TASK DIRECTIONS: Give the lines below again exactly, starting with the line that holds "Identify the click" and going on through the line that holds "الموحدة] (85, 1665)".

MATERIAL TO PROCESS:
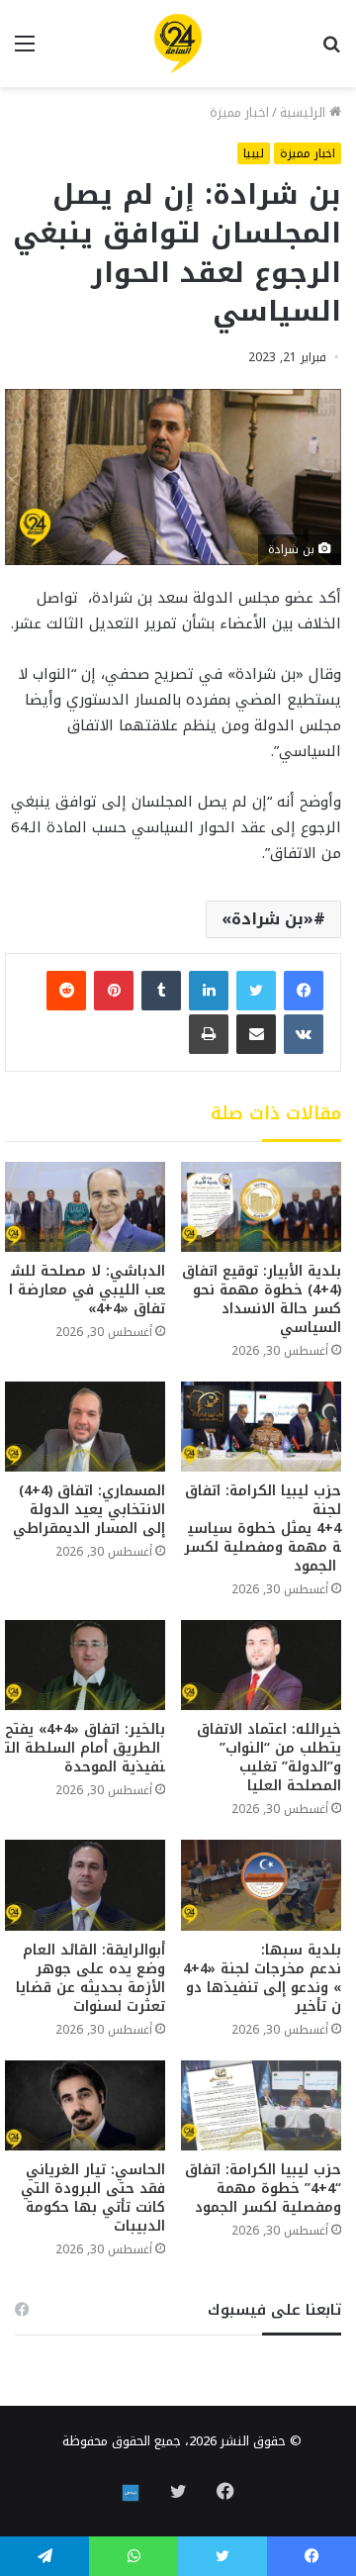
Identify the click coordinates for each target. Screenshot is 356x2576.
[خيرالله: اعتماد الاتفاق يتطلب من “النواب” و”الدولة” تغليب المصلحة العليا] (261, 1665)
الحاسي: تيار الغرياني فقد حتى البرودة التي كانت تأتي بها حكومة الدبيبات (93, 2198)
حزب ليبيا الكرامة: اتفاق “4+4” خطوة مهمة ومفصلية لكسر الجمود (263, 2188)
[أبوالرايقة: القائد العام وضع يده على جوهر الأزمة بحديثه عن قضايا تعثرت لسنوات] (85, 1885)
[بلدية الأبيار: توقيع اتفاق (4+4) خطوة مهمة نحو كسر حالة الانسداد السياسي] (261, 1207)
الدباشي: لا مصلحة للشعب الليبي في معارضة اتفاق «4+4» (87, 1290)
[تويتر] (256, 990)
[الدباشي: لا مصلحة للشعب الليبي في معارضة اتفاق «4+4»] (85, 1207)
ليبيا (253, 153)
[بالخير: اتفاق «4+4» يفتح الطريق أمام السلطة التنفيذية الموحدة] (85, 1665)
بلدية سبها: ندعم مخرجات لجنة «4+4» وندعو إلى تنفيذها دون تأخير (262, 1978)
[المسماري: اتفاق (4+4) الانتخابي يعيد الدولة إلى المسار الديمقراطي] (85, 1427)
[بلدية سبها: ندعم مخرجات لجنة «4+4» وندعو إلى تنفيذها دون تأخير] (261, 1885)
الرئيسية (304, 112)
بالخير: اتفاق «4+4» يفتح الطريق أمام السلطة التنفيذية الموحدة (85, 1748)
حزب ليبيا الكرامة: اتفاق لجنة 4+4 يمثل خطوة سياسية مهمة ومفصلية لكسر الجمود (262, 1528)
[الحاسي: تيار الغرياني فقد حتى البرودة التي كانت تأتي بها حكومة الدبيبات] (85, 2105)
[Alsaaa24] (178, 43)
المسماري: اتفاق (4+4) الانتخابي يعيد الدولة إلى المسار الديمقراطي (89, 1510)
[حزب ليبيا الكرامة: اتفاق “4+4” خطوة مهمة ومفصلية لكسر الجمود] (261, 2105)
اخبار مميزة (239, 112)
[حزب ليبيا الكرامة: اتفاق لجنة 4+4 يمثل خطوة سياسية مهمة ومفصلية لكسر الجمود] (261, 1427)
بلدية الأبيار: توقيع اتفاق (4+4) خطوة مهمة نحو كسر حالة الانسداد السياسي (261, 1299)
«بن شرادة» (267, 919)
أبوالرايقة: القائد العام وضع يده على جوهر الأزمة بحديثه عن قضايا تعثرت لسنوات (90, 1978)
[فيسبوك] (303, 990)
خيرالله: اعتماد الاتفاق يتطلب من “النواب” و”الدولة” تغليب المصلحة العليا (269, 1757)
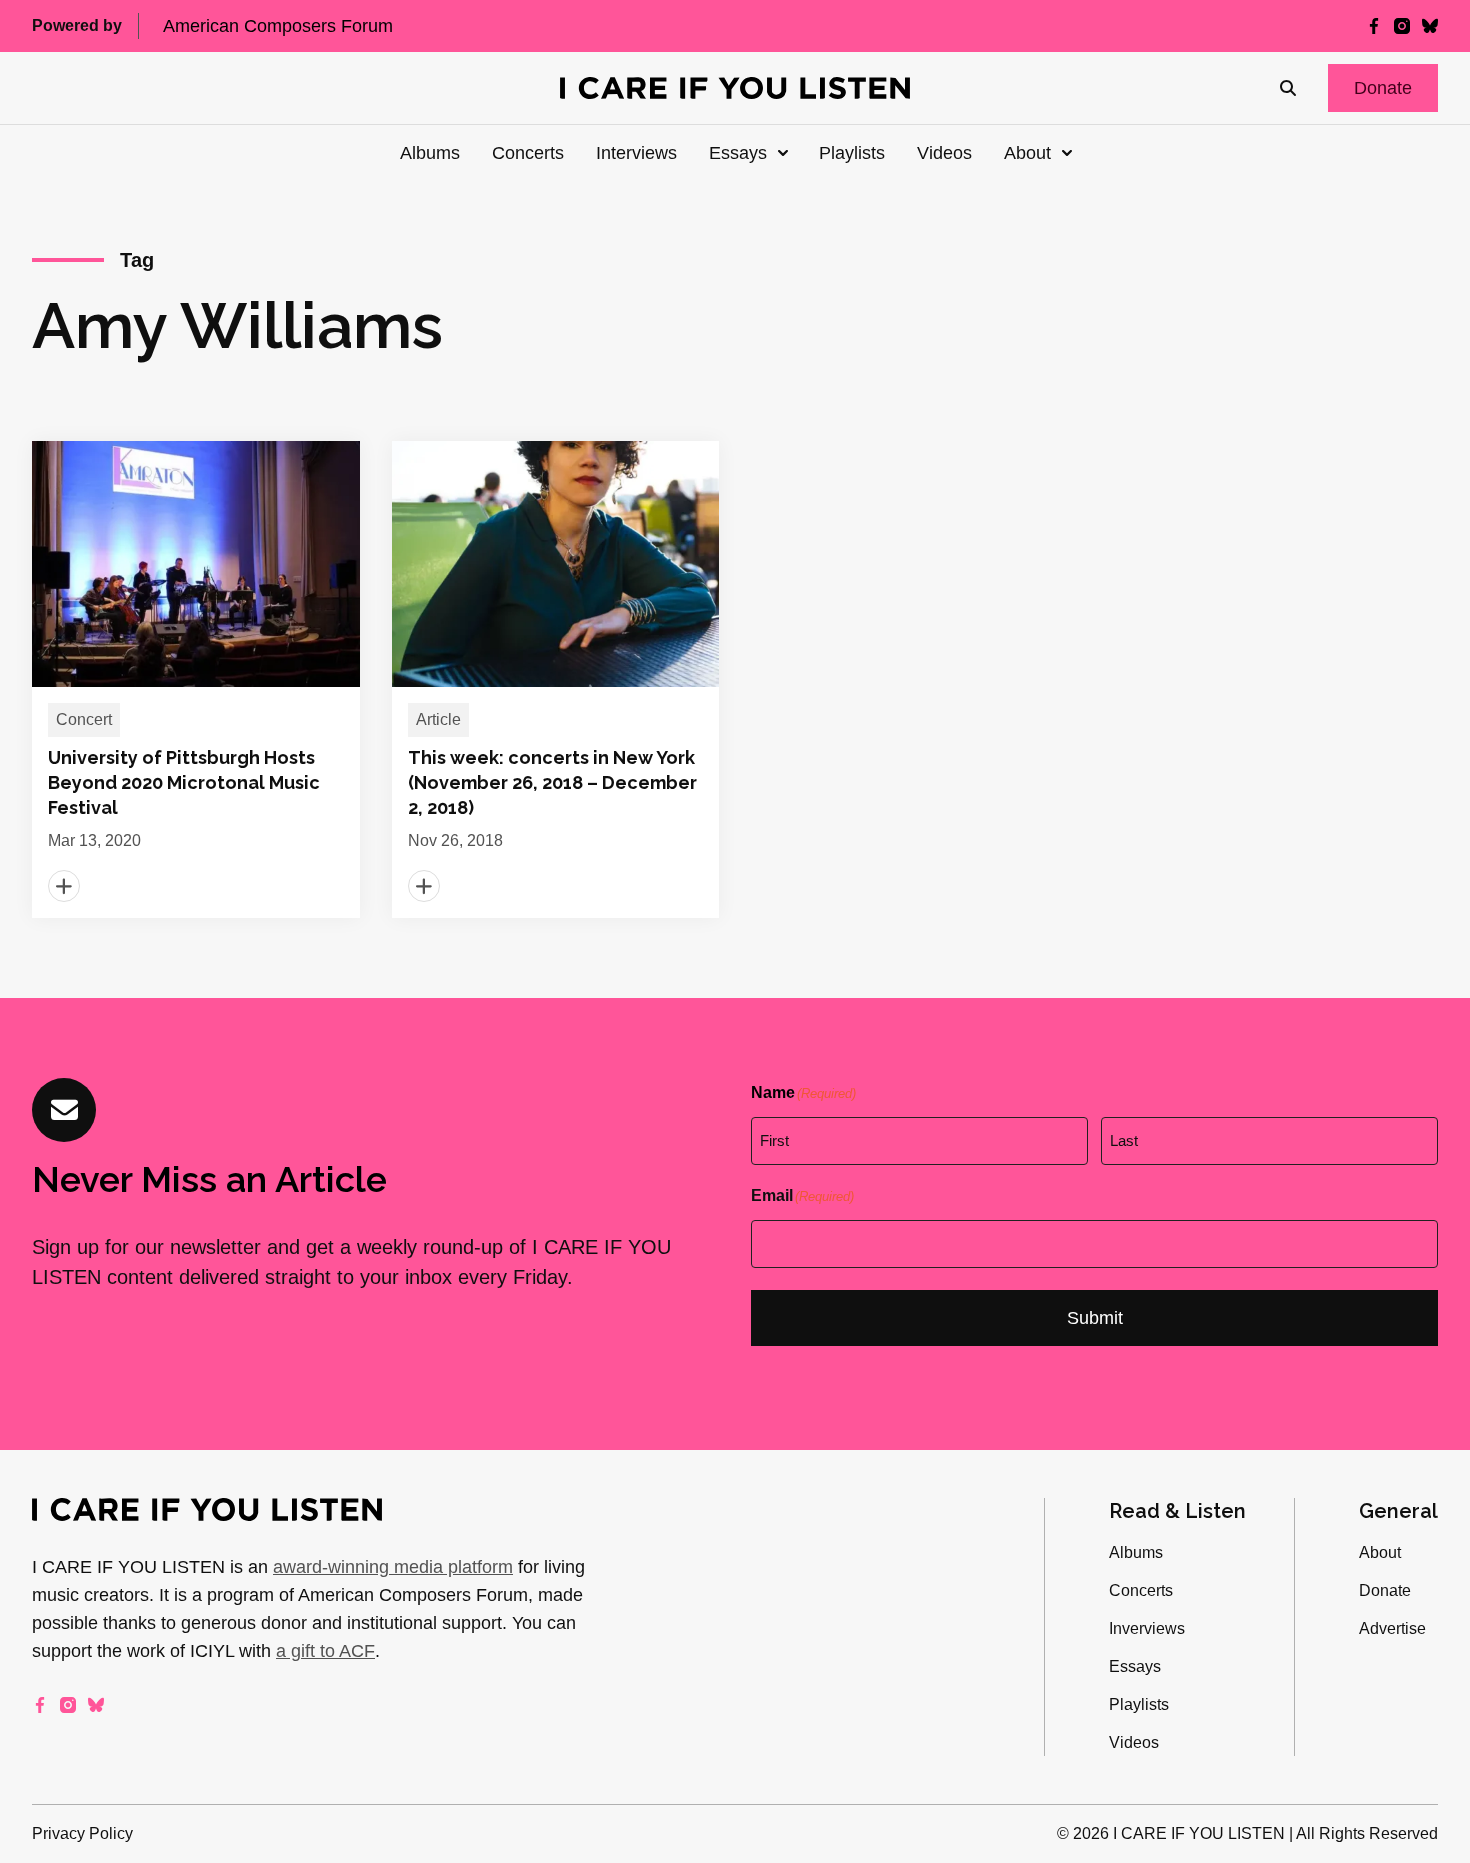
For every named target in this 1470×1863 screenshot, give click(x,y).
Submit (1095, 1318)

==

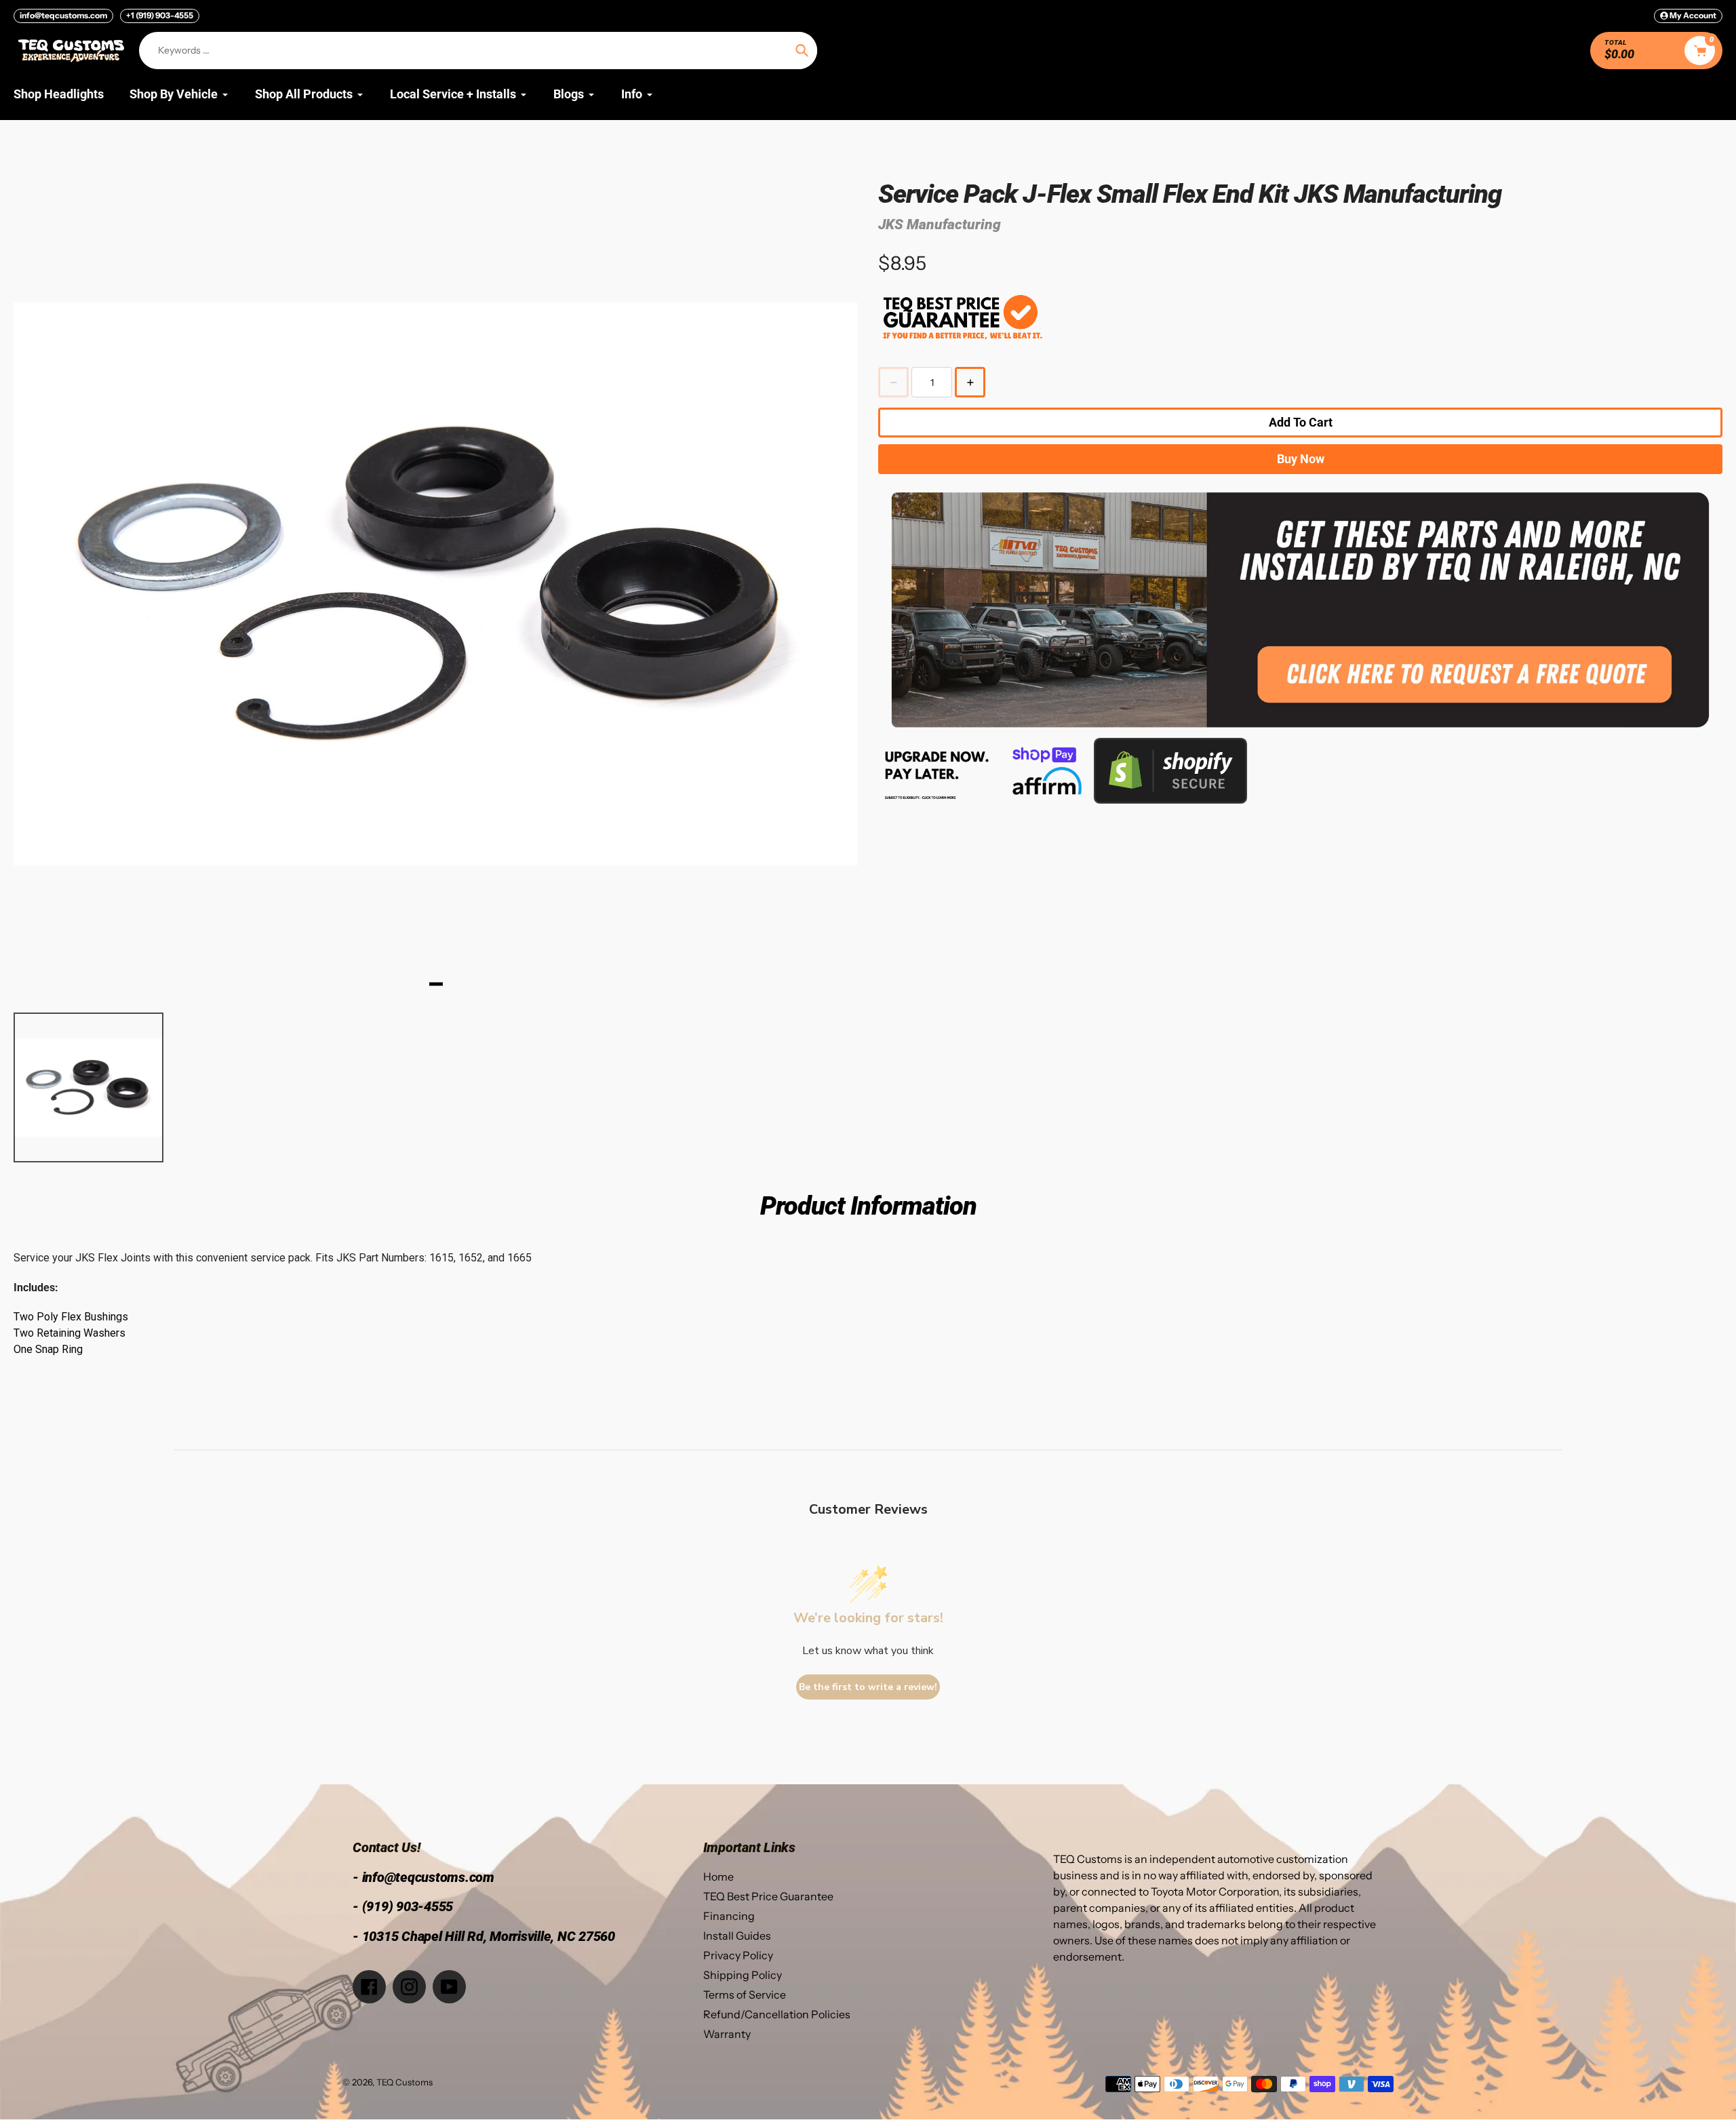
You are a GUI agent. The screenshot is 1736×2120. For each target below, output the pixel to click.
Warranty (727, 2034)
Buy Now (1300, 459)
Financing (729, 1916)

RESULT:
Identify the click coordinates for each target. Screenshot is 356x2576.
[خيرالله: اعتماد الاتفاق يتطلب من “النواب” و”الدولة” تغليب المصلحة العليا] (261, 1665)
الحاسي: تيار الغرياني فقد حتى البرودة التي كانت تأتي بها حكومة الدبيبات (93, 2198)
حزب ليبيا الكرامة: اتفاق “4+4” خطوة مهمة ومفصلية لكسر الجمود (263, 2188)
[أبوالرايقة: القائد العام وضع يده على جوهر الأزمة بحديثه عن قضايا تعثرت لسنوات] (85, 1885)
[بلدية الأبيار: توقيع اتفاق (4+4) خطوة مهمة نحو كسر حالة الانسداد السياسي] (261, 1207)
الدباشي: لا مصلحة للشعب الليبي في معارضة اتفاق «4+4» (87, 1290)
[تويتر] (256, 990)
[الدباشي: لا مصلحة للشعب الليبي في معارضة اتفاق «4+4»] (85, 1207)
ليبيا (253, 153)
[بالخير: اتفاق «4+4» يفتح الطريق أمام السلطة التنفيذية الموحدة] (85, 1665)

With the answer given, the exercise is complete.